Gerold Hölzl forscht und forschte erfolgreich in grundlagenorientierten und angewandten Forschungsprojekten auf europäischer und nationaler Ebene. Seine Forschungsschwerpunkte liegen in den Themengebieten Eingebettete Intelligenz & Pervasive Computing, Aktivitäts- und Kontexterkennungssysteme, Maschinelles Lernen & Mustererkennung, Sensor-Netzwerke und Mobile Computing.

„Die Integration einer Vielzahl von Sensoren und intelligenten Geräten in ein kooperatives Netzwerk wird in Zukunft immer wichtiger. Es kann sich dabei entweder um am Körper zu tragende (z.B. Smartphones, Smartwatches) und/oder in der Umgebung (z.B. Beacons) angebrachte Systeme handeln. Die Vision ist es, ein hochkomplexes, intelligentes Netzwerk aus Milliarden von vernetzten Sensoren zu verwirklichen. Mit Hilfe der gewonnenen Informationen können technische Systeme lernen, menschliche Aktivitäten und ihre Bedeutung auf unterschiedlichster Ebene zu verstehen. Maschinelles Lernen und Methoden der mathematischen Mustererkennung bieten Werkzeuge um diese Daten in Echtzeit interpretieren zu können. Statistische Modelle ermöglichen es, die erfassten Sensordaten in semantische, für Menschen und Maschinen verständliche Informationen zu übersetzen. Daraus abgeleitete Kontext- und Aktivitätsinformationen können als Ausgangsbasis für neuartige, intelligente, eingebettete Systeme verwendet werden, um innovative Benutzungserlebnisse und Anwendungen zu generieren. Der Fokus meiner Arbeiten liegt auf der Entwicklung und Implementierung dieser Systeme. Sie sollen menschliche Aktivitäten bzw. menschliches Verhalten in unterschiedlichen Anwendungsszenarien (z.B. SmartHomes, SmartCars und Arbeitsprozessen mit Cyber-Physischen-Systemen) verstehen um die “wirklich” intelligenten Systeme der Zukunft zu bauen“, erklärt der Informatikspezialist seine Forschungsgebiete näher.

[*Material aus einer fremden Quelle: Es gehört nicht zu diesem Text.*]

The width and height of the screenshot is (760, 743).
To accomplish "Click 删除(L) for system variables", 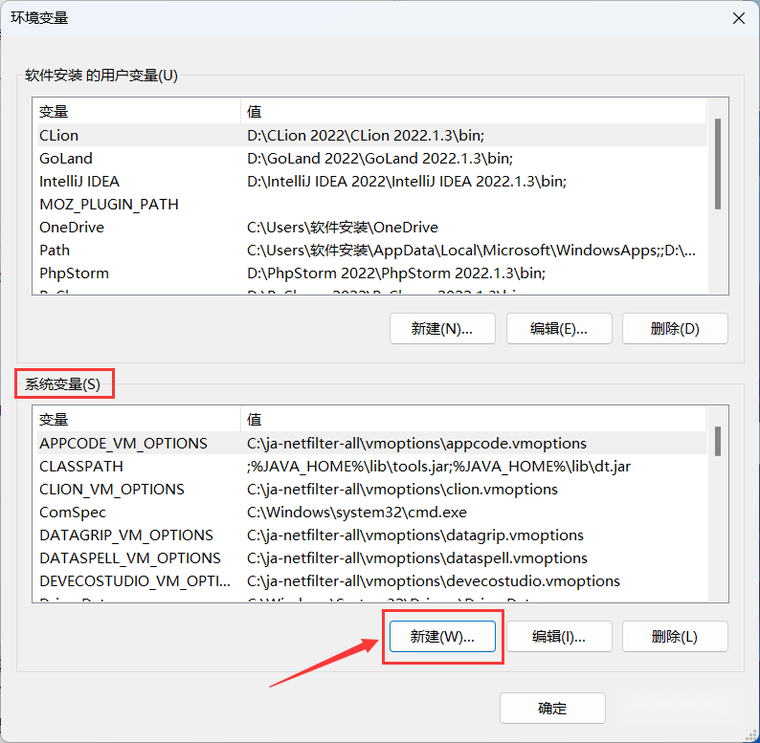I will (675, 636).
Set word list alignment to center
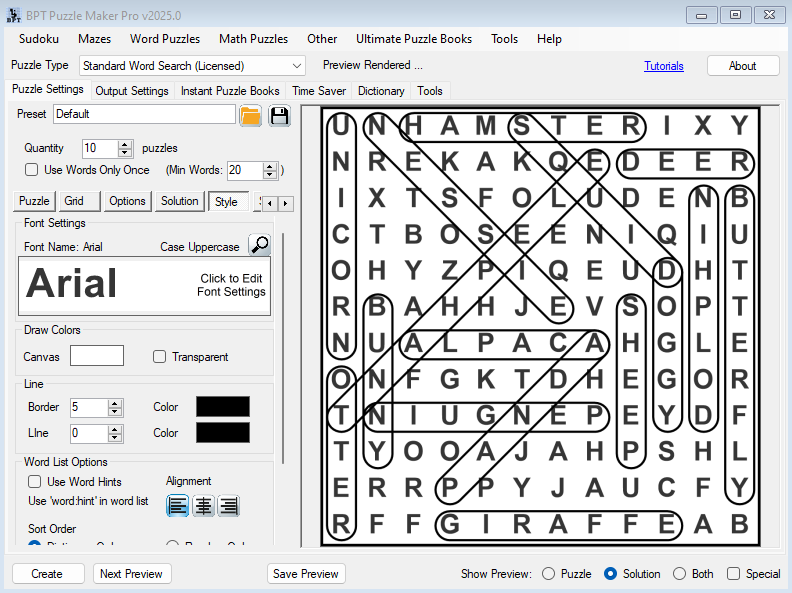Screen dimensions: 792x593 (203, 506)
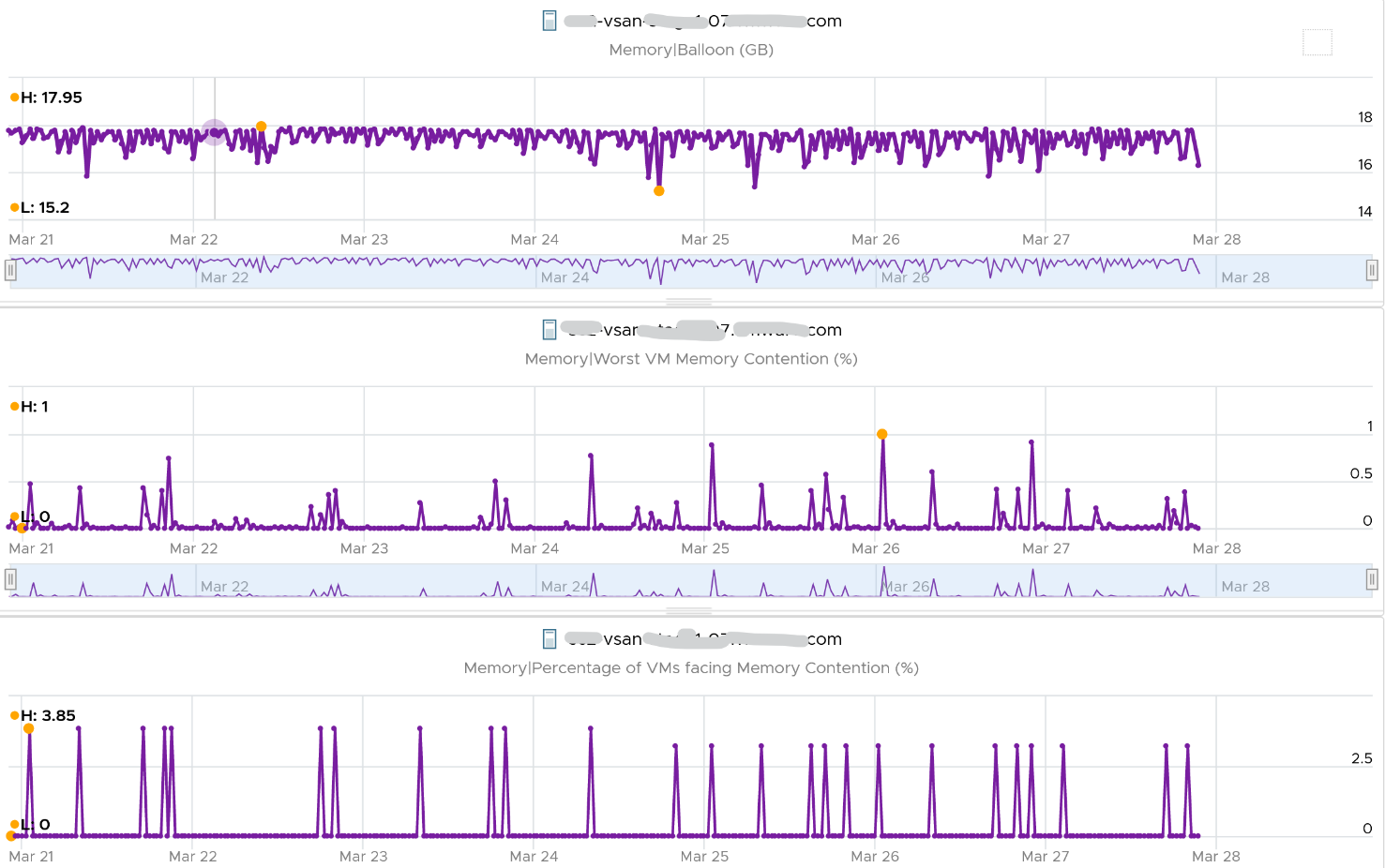The width and height of the screenshot is (1385, 868).
Task: Click left handle of Contention chart navigator
Action: tap(10, 580)
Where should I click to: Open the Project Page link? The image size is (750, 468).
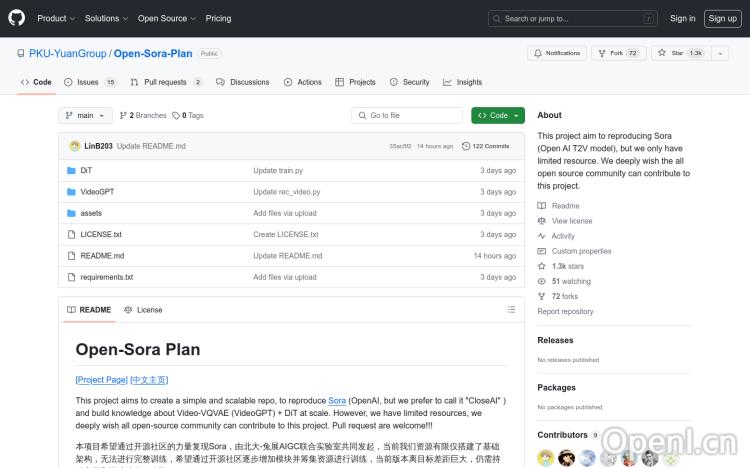101,380
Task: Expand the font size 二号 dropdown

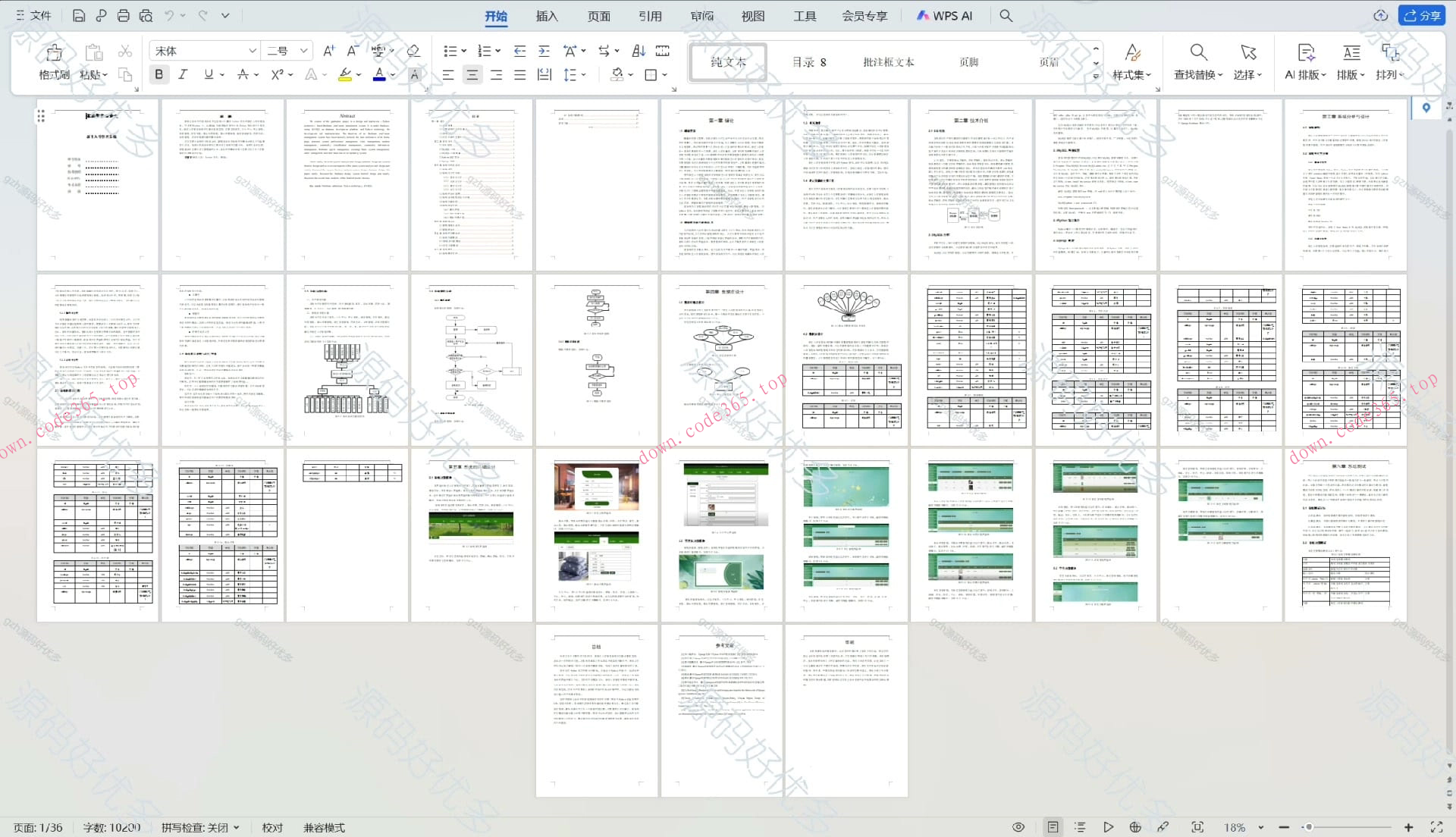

Neben seiner Forschungs- und Lehrtätigkeit, ist er begeisterter Hobbyläufer und Biker, interessiert sich für Wirtschaft und Politik sowie für Natur, Design, gutes Essen, Kochen und Wein. Auf seine HTL-Zeit in Braunau blickt er mit sehr positiven Erinnerungen zurück „Für mich waren die 5 Jahre an der HTL Braunau die Zeit, in der Interessen geweckt, Begabungen erkannt wurden und ich mir Fertigkeiten angeeignet habe, die mir bis heute immer noch von großem Nutzen sind. Trotz, oder gerade wegen der 40 Wochenstunden inklusive Samstagvormittag war es für mich eine der schönsten Zeiten. Es hat Spaß gemacht, mit den Lehrern in einem fast freundschaftlichen Verhältnis auch außerhalb der normalen Schulzeit an Projekten (Stichwort: „Octopus“) zu arbeiten und diese auch in Wettbewerben (Stichwort: „Jugend Innovativ“) erfolgreich zu präsentieren“.

Die HTL-Braunau freut sich sehr über seine herausragende Karriere und wünscht ihm für die Erlangung des Dissertationspreises alles Gute!